The surprise endorsement of same-sex marriage on Sunday by Vice President Joe Biden is leading to some predictable election-year cynicism. Was this the Obama White House trying to have it both ways — sending a signal to gay supporters that the president will be with them in a second term while avoiding the risk of alienating social conservative supporters that would go with a direct statement of support from the president?
Our guess is not. If President Barack Obama was really trying to give a wink and a nod to supporters of marriage equality, Mr. Biden would be far from the ideal messenger. Although he is the second-highest elected official in the land, he is so gaffe-prone (remember the line from 2007 about his future boss being "articulate and bright and clean and a nice-looking guy"?) that he lacks much punch as a strategic leaker of the administration's intentions.
Moreover, although Mr. Biden made an eloquent explanation of his thinking on the matter, the context in which he placed his recent evolution on the issue was not the kind of story the White House would make up. Certainly, the anecdote about seeing the heart-melting "look of love" two young children of a gay couple had for their parents could have come from a focus group, but the fact that this meeting took place at a fund-raiser in a private home in Los Angeles — rather than, say, at a PTA meeting in Ohio — gives it a less-than-ideal authenticity.
In all, the appearance on NBC's "Meet the Press" on Sunday had the unmistakable air of Biden being Biden, an admirable habit of the vice president saying what he really thinks even when it makes the president uncomfortable. And on this topic, the president deserves to be made uncomfortable. Mr. Obama's description of his own views on same-sex marriage as "evolving" sounds too cute by half. Either he believes that all men and women should have the same state-sanctioned right to marriage, or he doesn't. Either he thinks that the children of gay and lesbian couples deserve the same protections as their peers, or he doesn't.
The effect of Mr. Biden's remarks may be a bit of a coming-out party for members of the administration; this morning, Education Secretary Arne Duncan made public his support for gay marriage in an interview on MSNBC. Housing Secretary Shaun Donovan had already said he supports marriage equality. Mr. Duncan said no one had ever asked him before, but now you can bet that every other high ranking White House official is going to be put on the spot. Pretty soon, Mr. Obama may be the lone holdout at cabinet meetings.

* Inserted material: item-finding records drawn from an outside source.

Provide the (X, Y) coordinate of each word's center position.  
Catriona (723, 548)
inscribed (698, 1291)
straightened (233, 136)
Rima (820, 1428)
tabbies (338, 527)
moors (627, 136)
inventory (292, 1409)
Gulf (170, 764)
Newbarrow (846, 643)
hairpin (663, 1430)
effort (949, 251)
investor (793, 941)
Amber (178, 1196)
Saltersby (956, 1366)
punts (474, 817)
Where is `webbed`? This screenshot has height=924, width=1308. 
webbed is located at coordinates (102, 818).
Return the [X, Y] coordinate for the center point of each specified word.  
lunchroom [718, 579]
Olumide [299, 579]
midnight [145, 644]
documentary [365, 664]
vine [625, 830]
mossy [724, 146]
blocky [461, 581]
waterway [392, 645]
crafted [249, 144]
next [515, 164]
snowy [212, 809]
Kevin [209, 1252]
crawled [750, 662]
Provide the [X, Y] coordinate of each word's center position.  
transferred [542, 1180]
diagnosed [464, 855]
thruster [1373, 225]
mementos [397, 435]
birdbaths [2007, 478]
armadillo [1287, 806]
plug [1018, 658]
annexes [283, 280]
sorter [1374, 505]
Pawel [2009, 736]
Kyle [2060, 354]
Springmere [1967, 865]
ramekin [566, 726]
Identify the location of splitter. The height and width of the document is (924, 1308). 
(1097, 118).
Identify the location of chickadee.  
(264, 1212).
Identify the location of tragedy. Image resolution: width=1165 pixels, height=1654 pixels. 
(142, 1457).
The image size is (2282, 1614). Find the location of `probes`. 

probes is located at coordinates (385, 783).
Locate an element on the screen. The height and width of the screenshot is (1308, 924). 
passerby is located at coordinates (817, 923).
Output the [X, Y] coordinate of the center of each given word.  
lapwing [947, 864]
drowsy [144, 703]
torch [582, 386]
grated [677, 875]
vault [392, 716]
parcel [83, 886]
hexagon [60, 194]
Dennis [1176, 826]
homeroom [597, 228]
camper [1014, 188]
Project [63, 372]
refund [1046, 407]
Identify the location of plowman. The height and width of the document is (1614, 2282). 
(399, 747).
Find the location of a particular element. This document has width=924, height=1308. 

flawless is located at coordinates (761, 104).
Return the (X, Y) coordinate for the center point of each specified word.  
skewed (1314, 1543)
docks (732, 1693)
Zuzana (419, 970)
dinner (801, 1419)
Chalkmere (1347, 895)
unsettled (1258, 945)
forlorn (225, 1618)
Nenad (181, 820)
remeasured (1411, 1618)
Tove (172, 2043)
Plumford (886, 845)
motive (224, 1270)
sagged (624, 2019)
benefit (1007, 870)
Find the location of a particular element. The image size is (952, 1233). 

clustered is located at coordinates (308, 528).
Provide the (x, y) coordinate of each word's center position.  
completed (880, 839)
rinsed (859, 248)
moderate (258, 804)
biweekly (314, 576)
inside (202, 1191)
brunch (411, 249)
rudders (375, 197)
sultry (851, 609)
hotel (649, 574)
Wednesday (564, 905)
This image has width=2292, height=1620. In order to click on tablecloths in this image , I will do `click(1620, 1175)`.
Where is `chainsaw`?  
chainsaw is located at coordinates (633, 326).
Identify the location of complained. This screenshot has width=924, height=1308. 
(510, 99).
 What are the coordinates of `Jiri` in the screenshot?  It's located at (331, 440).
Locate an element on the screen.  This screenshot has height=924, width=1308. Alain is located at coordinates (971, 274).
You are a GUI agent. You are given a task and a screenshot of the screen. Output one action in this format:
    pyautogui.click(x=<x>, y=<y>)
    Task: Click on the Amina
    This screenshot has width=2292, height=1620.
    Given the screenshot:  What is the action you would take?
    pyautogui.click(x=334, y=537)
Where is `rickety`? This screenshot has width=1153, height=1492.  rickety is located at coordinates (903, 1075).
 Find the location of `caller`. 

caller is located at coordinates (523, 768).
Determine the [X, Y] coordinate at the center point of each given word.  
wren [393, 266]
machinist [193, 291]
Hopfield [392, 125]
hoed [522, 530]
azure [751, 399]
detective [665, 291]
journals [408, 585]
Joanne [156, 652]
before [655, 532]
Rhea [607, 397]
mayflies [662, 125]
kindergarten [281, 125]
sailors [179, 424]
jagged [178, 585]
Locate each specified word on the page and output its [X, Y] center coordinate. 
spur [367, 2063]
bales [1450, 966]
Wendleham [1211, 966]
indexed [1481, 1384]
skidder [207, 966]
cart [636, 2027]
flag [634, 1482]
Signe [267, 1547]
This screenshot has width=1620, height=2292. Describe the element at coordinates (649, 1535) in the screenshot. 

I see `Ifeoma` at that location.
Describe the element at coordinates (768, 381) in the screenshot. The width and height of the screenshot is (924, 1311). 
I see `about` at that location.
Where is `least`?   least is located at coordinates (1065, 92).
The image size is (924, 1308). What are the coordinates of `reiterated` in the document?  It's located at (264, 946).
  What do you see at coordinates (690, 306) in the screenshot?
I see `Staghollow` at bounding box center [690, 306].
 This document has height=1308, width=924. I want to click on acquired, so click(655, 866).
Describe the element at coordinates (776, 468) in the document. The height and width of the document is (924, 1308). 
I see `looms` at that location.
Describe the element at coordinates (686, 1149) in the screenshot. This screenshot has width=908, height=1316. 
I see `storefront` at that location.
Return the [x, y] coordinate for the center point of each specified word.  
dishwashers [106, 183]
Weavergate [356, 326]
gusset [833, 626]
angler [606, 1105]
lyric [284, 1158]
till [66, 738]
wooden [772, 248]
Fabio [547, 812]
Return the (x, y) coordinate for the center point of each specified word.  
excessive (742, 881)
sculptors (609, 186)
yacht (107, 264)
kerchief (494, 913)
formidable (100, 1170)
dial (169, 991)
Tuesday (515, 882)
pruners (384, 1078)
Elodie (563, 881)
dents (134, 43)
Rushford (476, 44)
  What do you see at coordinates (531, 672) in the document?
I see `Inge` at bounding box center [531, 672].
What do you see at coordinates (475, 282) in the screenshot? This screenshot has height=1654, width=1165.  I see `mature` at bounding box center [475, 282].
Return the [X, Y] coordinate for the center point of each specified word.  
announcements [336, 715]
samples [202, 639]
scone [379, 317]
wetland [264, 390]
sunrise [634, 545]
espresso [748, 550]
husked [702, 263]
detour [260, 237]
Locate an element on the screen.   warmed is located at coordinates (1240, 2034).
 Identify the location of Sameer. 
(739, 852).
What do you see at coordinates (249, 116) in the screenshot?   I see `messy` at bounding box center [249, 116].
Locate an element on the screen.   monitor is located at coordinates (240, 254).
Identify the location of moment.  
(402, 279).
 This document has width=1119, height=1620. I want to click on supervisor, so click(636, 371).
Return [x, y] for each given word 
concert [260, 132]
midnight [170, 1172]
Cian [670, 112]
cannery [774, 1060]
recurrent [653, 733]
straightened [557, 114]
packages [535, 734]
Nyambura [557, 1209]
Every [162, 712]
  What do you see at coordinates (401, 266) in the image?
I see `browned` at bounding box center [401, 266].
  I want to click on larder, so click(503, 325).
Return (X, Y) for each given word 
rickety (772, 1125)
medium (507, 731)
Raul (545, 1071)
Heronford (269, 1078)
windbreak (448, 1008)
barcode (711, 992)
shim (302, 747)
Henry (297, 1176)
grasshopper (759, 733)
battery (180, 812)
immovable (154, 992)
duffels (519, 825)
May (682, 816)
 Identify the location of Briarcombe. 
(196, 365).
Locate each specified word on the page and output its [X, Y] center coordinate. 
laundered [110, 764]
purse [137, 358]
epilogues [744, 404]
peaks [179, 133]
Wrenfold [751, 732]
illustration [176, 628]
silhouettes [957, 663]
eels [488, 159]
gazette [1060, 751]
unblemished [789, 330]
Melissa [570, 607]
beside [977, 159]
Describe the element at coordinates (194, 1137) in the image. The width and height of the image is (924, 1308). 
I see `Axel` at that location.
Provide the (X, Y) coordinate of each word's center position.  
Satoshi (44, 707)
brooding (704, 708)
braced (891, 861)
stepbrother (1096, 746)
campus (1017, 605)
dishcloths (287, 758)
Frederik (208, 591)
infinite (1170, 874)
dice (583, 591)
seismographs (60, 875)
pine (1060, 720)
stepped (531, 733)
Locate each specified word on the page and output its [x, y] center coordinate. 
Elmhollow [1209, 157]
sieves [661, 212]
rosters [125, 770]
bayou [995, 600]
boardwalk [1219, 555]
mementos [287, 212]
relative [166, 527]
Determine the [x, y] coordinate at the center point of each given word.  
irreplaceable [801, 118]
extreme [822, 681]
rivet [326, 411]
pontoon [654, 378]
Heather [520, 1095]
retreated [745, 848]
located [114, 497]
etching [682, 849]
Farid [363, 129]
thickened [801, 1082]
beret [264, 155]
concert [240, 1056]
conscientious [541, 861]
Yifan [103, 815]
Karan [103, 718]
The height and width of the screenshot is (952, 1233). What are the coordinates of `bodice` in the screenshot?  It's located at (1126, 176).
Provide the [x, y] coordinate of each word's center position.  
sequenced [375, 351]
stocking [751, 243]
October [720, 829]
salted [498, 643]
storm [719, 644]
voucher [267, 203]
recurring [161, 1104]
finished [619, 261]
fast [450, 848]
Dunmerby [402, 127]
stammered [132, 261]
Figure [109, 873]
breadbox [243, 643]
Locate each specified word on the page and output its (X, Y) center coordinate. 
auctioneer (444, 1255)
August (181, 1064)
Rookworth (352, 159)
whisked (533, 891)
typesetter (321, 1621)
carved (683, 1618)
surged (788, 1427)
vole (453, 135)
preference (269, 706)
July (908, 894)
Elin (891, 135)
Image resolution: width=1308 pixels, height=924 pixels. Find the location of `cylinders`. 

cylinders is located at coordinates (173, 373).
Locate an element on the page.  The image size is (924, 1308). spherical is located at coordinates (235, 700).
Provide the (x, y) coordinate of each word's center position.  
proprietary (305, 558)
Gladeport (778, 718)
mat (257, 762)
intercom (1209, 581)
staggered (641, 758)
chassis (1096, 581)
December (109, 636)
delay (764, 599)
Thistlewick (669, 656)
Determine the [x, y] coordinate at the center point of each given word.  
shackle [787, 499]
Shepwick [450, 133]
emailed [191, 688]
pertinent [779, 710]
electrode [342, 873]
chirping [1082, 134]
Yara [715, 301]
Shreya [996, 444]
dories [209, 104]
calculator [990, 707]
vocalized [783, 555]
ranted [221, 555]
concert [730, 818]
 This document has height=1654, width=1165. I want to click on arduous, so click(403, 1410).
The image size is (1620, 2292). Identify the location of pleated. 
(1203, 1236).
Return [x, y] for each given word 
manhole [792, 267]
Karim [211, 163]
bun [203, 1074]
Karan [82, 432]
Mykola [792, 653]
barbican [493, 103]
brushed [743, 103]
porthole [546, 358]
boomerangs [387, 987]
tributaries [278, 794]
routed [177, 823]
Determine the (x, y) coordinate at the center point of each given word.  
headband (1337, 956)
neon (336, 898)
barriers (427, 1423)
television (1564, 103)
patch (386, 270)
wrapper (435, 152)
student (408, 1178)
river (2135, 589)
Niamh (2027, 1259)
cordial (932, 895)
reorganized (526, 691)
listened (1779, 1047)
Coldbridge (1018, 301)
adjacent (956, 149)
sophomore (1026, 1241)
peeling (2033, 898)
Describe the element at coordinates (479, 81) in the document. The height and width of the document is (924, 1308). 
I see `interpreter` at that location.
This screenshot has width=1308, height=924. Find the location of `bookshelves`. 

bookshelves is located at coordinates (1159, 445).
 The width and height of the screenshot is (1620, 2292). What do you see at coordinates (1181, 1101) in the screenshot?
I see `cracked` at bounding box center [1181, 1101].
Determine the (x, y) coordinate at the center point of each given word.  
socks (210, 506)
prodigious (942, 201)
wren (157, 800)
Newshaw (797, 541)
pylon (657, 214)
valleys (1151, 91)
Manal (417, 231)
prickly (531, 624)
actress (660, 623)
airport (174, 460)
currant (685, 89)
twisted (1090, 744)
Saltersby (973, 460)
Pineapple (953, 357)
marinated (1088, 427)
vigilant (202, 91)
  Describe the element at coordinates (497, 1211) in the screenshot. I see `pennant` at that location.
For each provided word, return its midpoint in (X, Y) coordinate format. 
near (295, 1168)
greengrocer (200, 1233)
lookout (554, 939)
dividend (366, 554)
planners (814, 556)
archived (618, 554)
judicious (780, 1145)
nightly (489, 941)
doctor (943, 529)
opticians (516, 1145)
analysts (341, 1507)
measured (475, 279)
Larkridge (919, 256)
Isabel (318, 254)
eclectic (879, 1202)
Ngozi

The president has long said he believes that gay couples should be offered the opportunity for civil unions that provide the same legal protections as marriage but with a different name. The Ninth Circuit Court of Appeals' recent ruling in the challenge to California's Proposition 8, which banned gay marriage in that state, convincingly made the case that such a position is constitutionally unsupportable. Since California already had a domestic partnership law, the court noted, the only effect of Proposition 8 was to deny same-sex couples the designation of "marriage." All of the public policy objections that gay marriage opponents raise (fallacious as they are) disappear in such a circumstance, and the fight then becomes merely about the use of a word. Denying gay couples a designation that is allowed for straight couples "serves no purpose, and has no effect, other than to lessen the status and human dignity of gays and lesbians in California, and to officially reclassify their relationships and families as inferior to those of opposite-sex couples," the Ninth Circuit ruled. "The Constitution simply does not allow for laws of this sort."
On other issues, President Obama has stood up for gay rights. He ended the pointless and discriminatory "don't ask, don't tell" policy that banned openly gay troops from serving in the military, and he has instructed the Justice Department to stop defending the Defense of Marriage Act, which bans federal recognition of gay marriages that are sanctioned by individual states. It is hard, then, to figure out why the president has been so tepid in his attitude toward the central equal rights question of the day. It is conceivable that he has religious objections to same-sex marriage, but on any number of other issues he has demonstrated ample understanding of the principle that religious belief alone is not a constitutional basis for the law.
The only other explanation is that his reluctance is political. Although recent national polls on the subject have found that supporters of same-sex marriage outnumber opponents (and in some surveys, constitute a clear majority), opposition tends to be higher among minority voters, who are crucial to the president's re-election chances. Perhaps Mr. Obama would prefer not to talk about it, but the time when a presidential candidate could sit on the sidelines of this issue has passed. Rather than scrambling to explain away another Joe Biden gaffe, the president should take the opportunity to lead.